▶ **Dataset**:
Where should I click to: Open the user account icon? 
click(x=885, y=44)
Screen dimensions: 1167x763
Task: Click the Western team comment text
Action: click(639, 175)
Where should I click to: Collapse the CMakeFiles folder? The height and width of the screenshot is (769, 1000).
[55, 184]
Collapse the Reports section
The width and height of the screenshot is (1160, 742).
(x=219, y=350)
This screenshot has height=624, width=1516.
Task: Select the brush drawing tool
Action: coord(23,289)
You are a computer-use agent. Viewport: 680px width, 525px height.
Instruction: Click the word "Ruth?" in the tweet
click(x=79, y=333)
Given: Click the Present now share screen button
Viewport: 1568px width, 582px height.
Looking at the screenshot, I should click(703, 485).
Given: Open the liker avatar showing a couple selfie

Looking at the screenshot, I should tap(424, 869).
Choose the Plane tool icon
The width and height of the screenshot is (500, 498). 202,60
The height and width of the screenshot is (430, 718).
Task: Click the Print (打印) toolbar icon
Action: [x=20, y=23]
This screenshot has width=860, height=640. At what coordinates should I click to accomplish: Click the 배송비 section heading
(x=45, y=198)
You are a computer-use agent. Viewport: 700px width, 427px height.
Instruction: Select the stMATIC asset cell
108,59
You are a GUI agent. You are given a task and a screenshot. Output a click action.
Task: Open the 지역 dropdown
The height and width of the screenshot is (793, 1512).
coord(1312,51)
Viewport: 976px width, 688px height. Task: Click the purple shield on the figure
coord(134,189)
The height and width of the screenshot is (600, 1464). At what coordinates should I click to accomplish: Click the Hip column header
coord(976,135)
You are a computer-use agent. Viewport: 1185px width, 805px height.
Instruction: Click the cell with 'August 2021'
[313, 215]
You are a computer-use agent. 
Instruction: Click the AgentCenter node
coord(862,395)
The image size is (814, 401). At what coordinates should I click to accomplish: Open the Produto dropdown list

▶ **Task item**:
Copy out every line of the data that includes the word "computer".

▶ **Response to the task**:
You are a computer-use agent. Viewport: 680px width, 525px height.
You are a computer-use agent. Viewport: 700px width, 427px height.
You are a computer-use agent. Viewport: 1185px width, 805px height.
You are a computer-use agent. 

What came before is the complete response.